Classic Literature and Hymns

I am an avid reader and, at the risk of sounding elitist, primarily enjoy classic literature. You know, those lists of “The 100 Greatest Novels of All Time” or “50 Classic Books Everyone Should Read in Their Lifetime.” My shelves, like the shelves of many, are filled with Homer and Dante, Austen and Shakespeare, Hardy and Eliot and Tolstoy and Dostoevsky and Hemingway and Fitzgerald. Why do we read classic literature? Why do these sometimes centuries-old stories still appeal to us today as much as they did in Ancient Greece or Victorian England or twentieth-century America? Why do the tales of fictional men and gods, heroes and heroines never grow old?

These stories survive because they tell us something true about human nature, the human nature that has not changed since the creation of Adam. 

Furthermore, they point to the nature of God and man’s relationship with God. In all those works considered “classic literature,” we find certain universal truths that remain unchanged through the centuries.
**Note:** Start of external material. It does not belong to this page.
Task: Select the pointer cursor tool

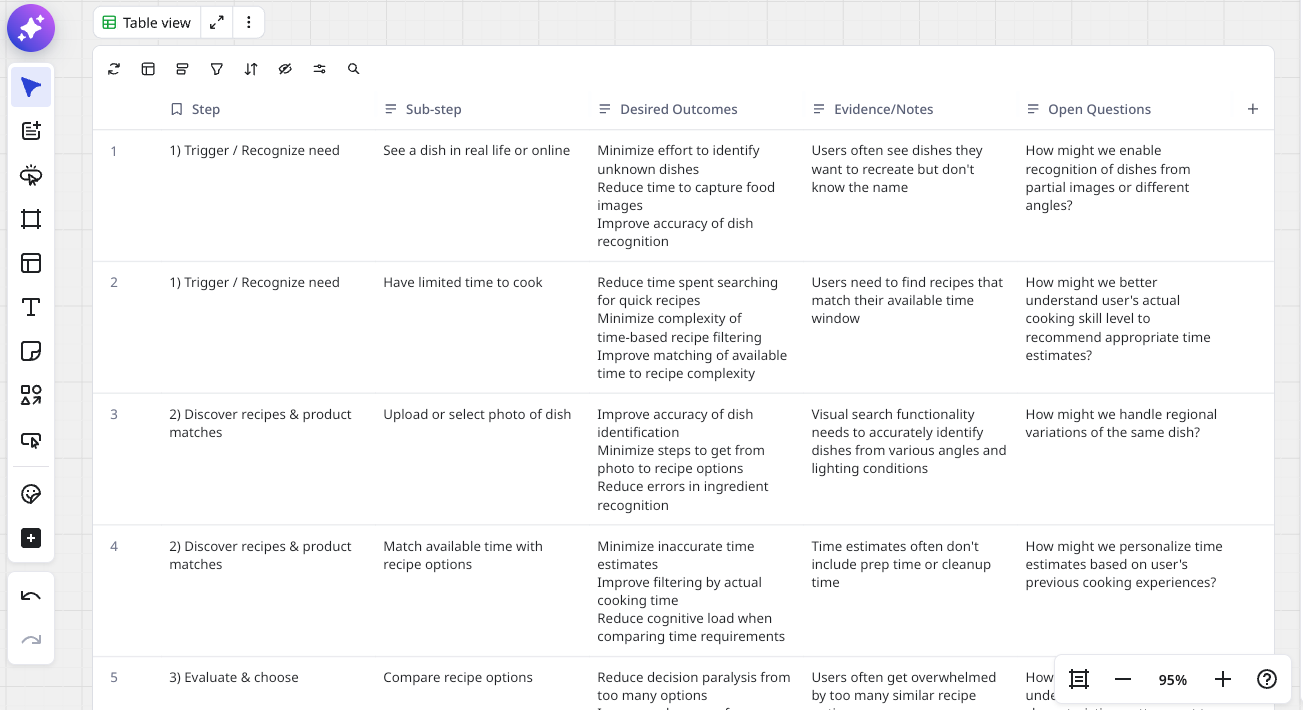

Our hymns do much the same. Each hymn is not only a retelling of God’s Word, a prayer to God, or an explication of a biblical text but also a comment on man’s true nature, on God’s true nature, and on the relationship between the two. When we sing hymns every Sunday, we are reflecting on who we are, who God is, and what our relationship to God is. These hymn texts declare the truth to us week after week, and we, by singing those texts, declare the truth in our turn.